--- WORK ORDER ---
Write every record below out exactly; no images.

(Dataset entries)

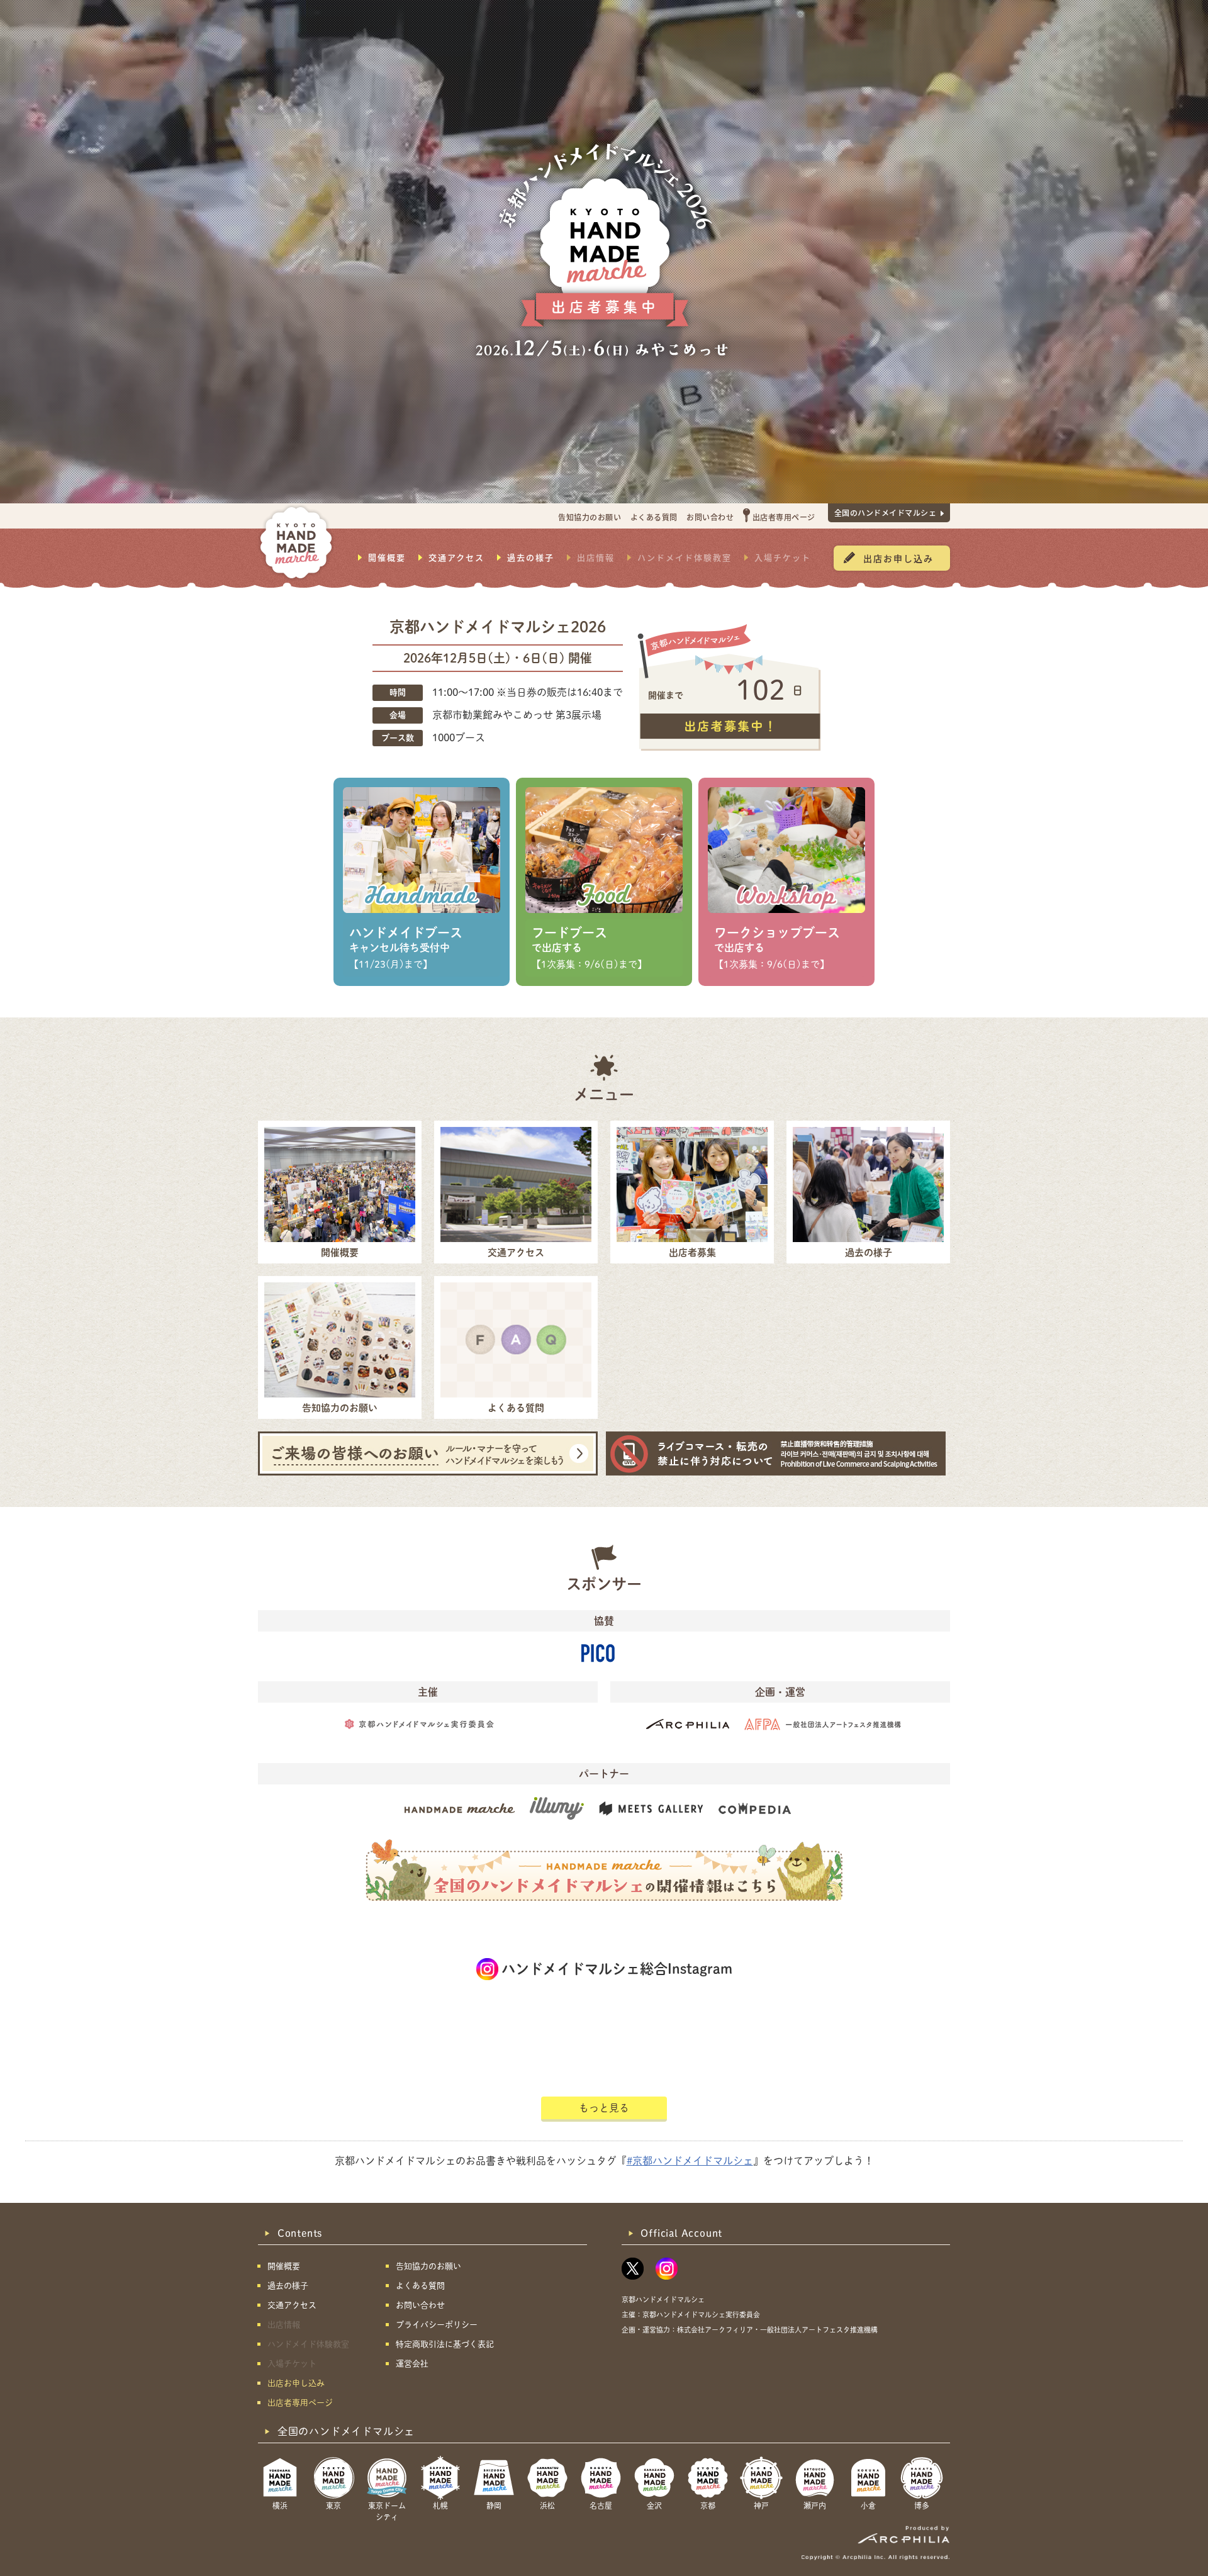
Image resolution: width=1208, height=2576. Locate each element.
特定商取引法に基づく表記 (445, 2344)
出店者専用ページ (783, 517)
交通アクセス (456, 557)
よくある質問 (654, 517)
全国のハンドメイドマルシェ (885, 512)
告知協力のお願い (589, 517)
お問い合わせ (710, 517)
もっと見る (604, 2108)
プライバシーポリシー (437, 2325)
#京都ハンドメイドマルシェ (690, 2161)
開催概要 (387, 557)
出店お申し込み (898, 558)
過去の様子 (530, 557)
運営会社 (412, 2364)
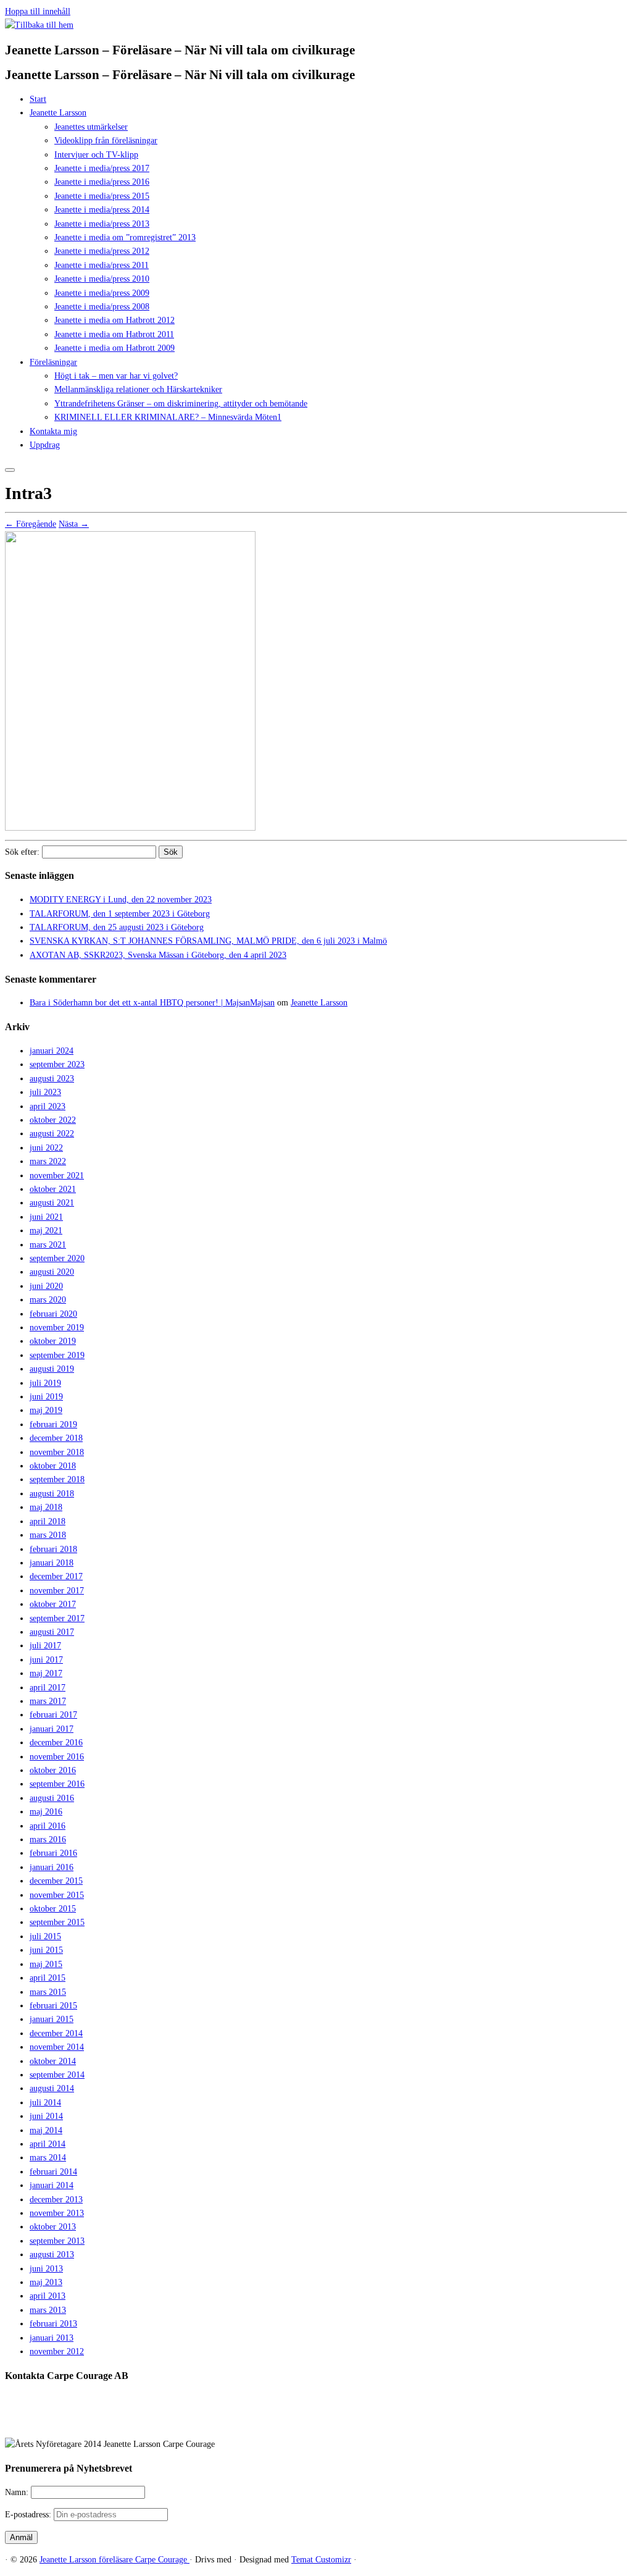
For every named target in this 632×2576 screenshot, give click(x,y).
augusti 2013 (52, 2254)
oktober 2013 (53, 2226)
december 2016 (56, 1742)
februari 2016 (53, 1853)
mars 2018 (48, 1535)
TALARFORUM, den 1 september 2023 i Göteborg (120, 913)
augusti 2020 (52, 1272)
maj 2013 (46, 2282)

--- EXERCISE RESPONSE ---
Image resolution: width=1208, height=2576. Locate each element.
特定商取引法に基づく表記 (445, 2344)
出店者専用ページ (783, 517)
交通アクセス (456, 557)
よくある質問 (654, 517)
全国のハンドメイドマルシェ (885, 512)
告知協力のお願い (589, 517)
お問い合わせ (710, 517)
もっと見る (604, 2108)
プライバシーポリシー (437, 2325)
#京都ハンドメイドマルシェ (690, 2161)
開催概要 (387, 557)
出店お申し込み (898, 558)
過去の様子 (530, 557)
運営会社 (412, 2364)
For every named target in this 632×2576 screenshot, give click(x,y).
augusti 2013 (52, 2254)
oktober 2013 (53, 2226)
december 2016 (56, 1742)
februari 2016 (53, 1853)
mars 2018 (48, 1535)
TALARFORUM, den 1 september 2023 i Göteborg (120, 913)
augusti 2020 (52, 1272)
maj 2013 (46, 2282)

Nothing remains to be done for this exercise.